Une nouvelle étude vient d’être lancée afin d’évaluer l’efficacité et l’inocuité du médicament dans le sevrage de l’alcoolo-dépendance.

Commercialisé à l’origine comme re­laxant musculaire, le baclofène voit de­puis quelques années exploser son uti­lisation dans le traitement du sevrage de l’alcoolo-dépendance. Problème : il n’existe à ce jour aucune étude per­mettant de démontrer l’efficacité du médicament dans cette indication et d’en évaluer les risques.

 

D’après les données de Celtipharm, une société vannetaise spécialisée dans la surveillance du marché des produits pharmaceutiques, 3,2 millions de boîtes (Lioresal et son générique) ont été vendues en pharmacie, sur la période allant de septembre 2011 à fin août 2012. Une augmentation de 43,6 % par rapport à la période allant de septembre 2008 à fin août 2009.
Nombreux utilisateurs
Sur les douze derniers mois, les ventes affichent une progression de plus de 30 %. En s’appuyant notamment sur l’observation de la codélivrance de ba­clofène avec des benzodiazépines, les auteurs de cette étude estiment qu’en­viron 45 000 patients auraient consom­mé le médicament au mois d’août der­nier, dont près de 11 000 dans le cadre d’un sevrage de la dépendance à l’al­cool.
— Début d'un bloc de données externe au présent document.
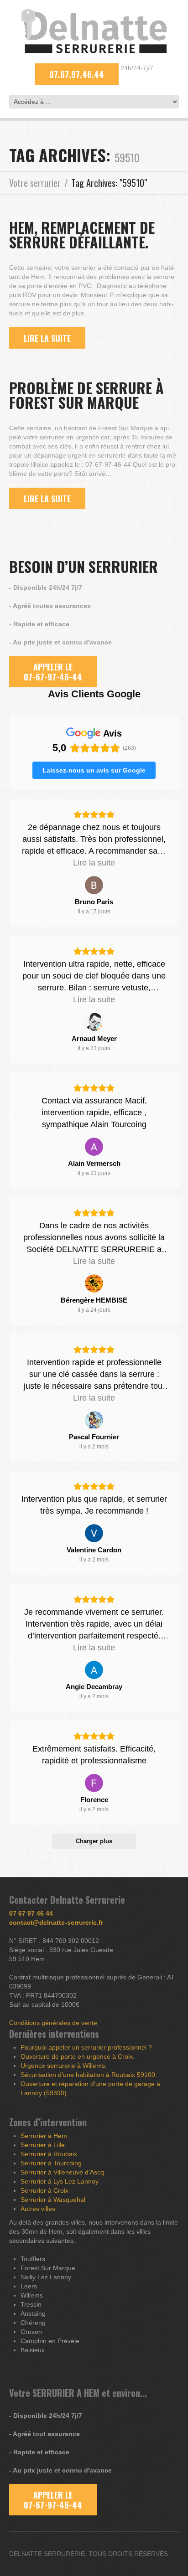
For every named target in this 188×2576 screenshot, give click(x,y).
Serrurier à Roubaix (49, 2154)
« Si l’efficacité du baclofène dans la prise en charge de l’alcoolo-dépendance n’est pas encore dé­montrée à ce jour, de nouvelles don­nées observationnelles montrent des bénéfices cliniques chez certains pa­tients », concède l’Agence nationale de sécurité du médicament (ANSM). Ses experts estiment toutefois néces­saire l’acquisition de données solides sur le profil de sécurité d’emploi du médicament. D’autant que l’Agence a récemment rapporté une augmenta­tion des signalements en provenance des centres antipoison de cas  » sé­vères » associés à la consommation du baclofène.
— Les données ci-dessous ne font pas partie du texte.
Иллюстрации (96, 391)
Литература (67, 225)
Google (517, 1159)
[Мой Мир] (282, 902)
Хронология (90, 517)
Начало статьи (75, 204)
Dans ce contexte, le 15 novembre, l’ANSM annonçait avoir autorisé le
lancement d’un nouvel essai clinique contrôlé chez des patients dépendants à l’alcool. Cette étude s’ajoute à un premier essai initié en mai 2012 et qui porte sur des patients présentant une consommation d’alcool à haut risque.
Études attendues
« Les essais sont autorisés, certes, mais leurs résultats ne seront pas connus avant 2014 », s’insurge l’As­sociation Baclofène, qui regroupe des patients et des professionnels de san­té convaincus de l’efficacité du mé­dicament. Pour cette association, le problème n’est pas tant son utilisation massive sans études préalables que les atermoiements des pouvoirs pu­blics qui tarderaient trop à reconnaître enfin l’intérêt de la molécule dans le traitement des personnes dépen­dantes.
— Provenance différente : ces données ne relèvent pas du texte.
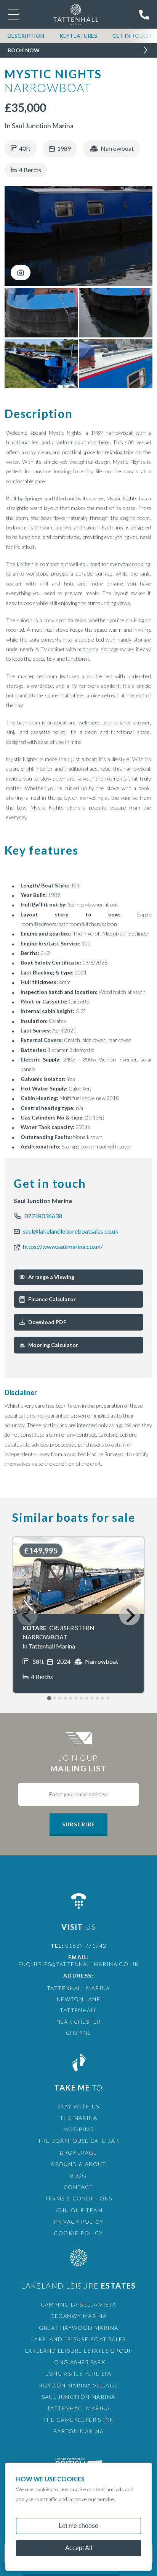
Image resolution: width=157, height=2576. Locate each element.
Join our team (78, 2210)
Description (26, 35)
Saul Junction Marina (78, 2397)
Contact (78, 2187)
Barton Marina (78, 2431)
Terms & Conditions (78, 2198)
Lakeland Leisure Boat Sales (78, 2339)
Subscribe (78, 1824)
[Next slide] (129, 1615)
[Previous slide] (27, 1615)
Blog (78, 2175)
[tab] (20, 2570)
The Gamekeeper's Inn (78, 2419)
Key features (78, 35)
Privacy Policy (78, 2221)
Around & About (78, 2164)
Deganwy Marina (78, 2316)
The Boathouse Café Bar (78, 2140)
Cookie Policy (78, 2233)
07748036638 (43, 1215)
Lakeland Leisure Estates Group (78, 2350)
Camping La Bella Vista (79, 2304)
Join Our (78, 1763)
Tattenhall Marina (78, 2408)
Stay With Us (78, 2106)
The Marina (78, 2118)
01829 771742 (86, 1945)
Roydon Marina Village (78, 2385)
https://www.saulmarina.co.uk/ (63, 1246)
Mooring (78, 2129)
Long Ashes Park (78, 2362)
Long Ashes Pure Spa (78, 2373)
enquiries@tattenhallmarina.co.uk (78, 1964)
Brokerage (78, 2152)
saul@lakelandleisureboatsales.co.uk (71, 1231)
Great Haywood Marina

En attendant que ces études met­tent tout le monde d’accord, l’ANSM rappelle que, pour le moment, « le trai­tement par baclofène dans l’alcoolo-dépendance ne peut être envisagé qu’au cas par cas, prescrit et sur­veillé par des praticiens expérimen­tés dans la prise en charge de la dé­pendance à l’alcool avec une adapta­tion posologique individuelle et une surveillance rapprochée […]. »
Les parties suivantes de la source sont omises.